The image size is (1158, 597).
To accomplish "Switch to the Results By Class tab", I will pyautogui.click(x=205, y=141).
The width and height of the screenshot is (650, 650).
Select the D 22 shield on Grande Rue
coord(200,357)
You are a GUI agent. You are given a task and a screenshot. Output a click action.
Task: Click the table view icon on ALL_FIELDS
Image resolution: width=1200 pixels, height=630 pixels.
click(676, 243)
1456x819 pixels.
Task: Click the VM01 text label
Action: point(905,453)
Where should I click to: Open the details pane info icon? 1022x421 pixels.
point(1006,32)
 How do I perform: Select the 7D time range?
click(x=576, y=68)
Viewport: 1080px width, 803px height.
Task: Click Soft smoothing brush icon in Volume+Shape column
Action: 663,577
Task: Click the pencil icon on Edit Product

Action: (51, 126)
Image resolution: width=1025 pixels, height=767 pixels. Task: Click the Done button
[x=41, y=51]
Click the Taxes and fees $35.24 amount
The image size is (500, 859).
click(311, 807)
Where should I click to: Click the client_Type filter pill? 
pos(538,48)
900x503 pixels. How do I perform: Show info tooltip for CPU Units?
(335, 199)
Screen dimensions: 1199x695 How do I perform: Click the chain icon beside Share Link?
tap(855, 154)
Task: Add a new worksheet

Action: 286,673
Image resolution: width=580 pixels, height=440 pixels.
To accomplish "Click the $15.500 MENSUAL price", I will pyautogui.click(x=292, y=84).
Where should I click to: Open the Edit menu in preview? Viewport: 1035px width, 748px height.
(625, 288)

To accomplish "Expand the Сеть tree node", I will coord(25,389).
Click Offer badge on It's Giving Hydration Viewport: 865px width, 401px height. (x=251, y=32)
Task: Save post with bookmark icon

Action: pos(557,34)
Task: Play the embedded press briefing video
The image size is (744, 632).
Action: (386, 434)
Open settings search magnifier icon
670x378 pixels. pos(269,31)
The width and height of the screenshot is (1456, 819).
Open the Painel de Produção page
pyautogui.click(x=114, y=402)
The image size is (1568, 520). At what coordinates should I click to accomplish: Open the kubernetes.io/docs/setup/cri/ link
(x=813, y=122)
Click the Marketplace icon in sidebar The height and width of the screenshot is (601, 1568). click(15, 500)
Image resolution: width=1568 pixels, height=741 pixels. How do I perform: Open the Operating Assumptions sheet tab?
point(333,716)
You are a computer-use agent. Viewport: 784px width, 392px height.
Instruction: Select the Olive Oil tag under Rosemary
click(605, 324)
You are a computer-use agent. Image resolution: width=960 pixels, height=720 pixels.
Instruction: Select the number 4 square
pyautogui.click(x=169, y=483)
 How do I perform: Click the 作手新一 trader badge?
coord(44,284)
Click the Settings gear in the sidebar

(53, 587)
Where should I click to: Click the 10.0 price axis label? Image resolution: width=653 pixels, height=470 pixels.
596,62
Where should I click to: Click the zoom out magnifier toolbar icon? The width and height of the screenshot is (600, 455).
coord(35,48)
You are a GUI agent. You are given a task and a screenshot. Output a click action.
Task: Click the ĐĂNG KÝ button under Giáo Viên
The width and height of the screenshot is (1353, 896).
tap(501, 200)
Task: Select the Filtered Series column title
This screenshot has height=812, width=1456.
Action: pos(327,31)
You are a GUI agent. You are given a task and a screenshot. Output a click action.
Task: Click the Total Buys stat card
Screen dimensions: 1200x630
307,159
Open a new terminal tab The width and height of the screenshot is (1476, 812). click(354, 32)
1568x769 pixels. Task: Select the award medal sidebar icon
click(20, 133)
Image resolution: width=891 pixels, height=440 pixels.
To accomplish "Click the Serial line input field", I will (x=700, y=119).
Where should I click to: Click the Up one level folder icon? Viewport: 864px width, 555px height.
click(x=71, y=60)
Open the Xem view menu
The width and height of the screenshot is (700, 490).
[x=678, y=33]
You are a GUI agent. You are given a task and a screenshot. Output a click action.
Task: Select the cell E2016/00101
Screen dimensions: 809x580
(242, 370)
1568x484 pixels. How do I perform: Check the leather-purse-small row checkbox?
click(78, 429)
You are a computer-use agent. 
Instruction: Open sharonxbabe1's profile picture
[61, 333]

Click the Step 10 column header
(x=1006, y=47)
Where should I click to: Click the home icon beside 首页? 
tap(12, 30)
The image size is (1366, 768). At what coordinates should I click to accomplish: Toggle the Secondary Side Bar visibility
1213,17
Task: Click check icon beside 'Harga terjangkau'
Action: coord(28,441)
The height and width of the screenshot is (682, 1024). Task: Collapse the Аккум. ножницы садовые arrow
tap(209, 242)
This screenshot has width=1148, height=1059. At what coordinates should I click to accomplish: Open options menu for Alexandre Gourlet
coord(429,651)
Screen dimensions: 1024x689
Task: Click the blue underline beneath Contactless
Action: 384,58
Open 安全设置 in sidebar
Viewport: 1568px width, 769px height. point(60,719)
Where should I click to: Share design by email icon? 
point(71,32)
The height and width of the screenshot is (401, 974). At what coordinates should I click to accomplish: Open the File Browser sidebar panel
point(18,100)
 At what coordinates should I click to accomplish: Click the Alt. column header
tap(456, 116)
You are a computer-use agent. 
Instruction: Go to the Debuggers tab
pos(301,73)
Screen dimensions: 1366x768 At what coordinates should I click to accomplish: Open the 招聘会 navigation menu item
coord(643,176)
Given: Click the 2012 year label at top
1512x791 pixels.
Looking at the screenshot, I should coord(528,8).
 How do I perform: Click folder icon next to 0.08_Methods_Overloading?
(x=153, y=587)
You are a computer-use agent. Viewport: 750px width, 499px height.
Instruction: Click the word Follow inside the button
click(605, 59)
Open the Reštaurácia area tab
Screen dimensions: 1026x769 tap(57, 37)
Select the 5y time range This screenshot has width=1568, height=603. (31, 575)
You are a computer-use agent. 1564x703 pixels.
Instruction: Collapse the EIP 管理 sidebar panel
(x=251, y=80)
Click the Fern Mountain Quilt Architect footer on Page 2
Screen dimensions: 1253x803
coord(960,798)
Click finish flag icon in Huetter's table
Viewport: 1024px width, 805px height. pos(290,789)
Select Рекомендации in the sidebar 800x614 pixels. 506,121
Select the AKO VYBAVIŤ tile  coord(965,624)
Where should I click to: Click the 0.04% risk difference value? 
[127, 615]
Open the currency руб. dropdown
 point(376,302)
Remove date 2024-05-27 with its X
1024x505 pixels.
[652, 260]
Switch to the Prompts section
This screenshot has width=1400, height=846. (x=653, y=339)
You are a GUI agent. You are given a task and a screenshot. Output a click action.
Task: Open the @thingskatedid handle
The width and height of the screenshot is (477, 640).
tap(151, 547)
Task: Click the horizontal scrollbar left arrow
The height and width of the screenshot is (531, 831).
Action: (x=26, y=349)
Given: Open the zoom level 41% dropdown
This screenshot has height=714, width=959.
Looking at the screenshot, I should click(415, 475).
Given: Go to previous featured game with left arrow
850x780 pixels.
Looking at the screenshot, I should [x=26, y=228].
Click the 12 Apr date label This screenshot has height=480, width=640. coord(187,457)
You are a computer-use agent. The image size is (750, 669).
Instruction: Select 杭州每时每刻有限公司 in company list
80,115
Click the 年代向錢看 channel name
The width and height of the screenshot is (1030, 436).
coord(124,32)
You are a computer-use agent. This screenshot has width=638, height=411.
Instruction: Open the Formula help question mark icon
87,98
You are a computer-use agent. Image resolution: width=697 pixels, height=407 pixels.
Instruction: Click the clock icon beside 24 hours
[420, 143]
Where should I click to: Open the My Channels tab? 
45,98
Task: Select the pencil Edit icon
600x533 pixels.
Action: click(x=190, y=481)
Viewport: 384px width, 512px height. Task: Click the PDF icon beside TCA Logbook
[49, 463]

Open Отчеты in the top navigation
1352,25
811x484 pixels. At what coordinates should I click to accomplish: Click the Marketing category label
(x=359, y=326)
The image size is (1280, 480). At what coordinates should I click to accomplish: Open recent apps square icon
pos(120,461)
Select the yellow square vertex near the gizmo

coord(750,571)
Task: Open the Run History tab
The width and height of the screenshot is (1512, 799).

++++++++

* _Required action_: Return only the number of lines in the entries above that contain the word "will".

* _Response_: 4